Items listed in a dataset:
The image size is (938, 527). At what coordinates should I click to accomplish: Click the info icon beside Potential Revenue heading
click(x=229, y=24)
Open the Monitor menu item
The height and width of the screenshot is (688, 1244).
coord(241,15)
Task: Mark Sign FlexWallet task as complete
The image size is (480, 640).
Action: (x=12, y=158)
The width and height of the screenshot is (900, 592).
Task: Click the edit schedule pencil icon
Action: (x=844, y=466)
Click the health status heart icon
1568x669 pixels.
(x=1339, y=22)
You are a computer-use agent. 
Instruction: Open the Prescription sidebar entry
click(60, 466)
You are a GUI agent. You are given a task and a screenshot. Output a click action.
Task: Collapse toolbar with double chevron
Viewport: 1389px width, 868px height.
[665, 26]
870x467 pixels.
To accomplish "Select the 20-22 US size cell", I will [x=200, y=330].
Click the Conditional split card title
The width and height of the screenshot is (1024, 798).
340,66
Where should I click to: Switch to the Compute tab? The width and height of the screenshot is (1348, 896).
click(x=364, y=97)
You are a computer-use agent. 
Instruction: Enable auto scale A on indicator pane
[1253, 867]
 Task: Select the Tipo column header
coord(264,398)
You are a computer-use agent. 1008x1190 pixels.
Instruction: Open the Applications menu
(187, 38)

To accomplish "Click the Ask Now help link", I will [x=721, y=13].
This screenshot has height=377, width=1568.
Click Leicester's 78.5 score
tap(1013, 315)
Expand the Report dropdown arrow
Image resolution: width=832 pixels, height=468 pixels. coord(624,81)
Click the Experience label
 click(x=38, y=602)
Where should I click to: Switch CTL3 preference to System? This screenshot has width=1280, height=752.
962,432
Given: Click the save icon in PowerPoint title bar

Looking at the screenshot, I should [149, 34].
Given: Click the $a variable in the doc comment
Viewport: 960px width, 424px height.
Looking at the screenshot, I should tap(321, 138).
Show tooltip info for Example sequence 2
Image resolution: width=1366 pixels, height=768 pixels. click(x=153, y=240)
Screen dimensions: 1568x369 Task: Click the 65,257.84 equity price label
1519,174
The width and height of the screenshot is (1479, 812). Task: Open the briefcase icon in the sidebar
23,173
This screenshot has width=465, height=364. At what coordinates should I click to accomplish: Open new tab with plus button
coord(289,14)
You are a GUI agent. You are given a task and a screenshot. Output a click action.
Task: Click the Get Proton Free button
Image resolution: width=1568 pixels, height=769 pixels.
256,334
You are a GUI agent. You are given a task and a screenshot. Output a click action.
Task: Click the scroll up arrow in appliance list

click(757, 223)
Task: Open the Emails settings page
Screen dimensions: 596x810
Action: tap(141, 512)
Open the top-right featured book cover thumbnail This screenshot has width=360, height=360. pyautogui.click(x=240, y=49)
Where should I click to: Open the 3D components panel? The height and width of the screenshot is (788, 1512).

● **TASK TO COMPLETE**
Go through the records from the first line and copy each one exactly, ending after the line that contains "870x467 pixels.". Give nothing else.

● **SOLUTION TO THIS TASK**
The image size is (938, 527). At what coordinates should I click to accomplish: Click the info icon beside Potential Revenue heading
click(x=229, y=24)
Open the Monitor menu item
The height and width of the screenshot is (688, 1244).
coord(241,15)
Task: Mark Sign FlexWallet task as complete
The image size is (480, 640).
Action: (x=12, y=158)
The width and height of the screenshot is (900, 592).
Task: Click the edit schedule pencil icon
Action: (x=844, y=466)
Click the health status heart icon
1568x669 pixels.
(x=1339, y=22)
You are a computer-use agent. 
Instruction: Open the Prescription sidebar entry
click(60, 466)
You are a GUI agent. You are given a task and a screenshot. Output a click action.
Task: Collapse toolbar with double chevron
Viewport: 1389px width, 868px height.
[665, 26]
870x467 pixels.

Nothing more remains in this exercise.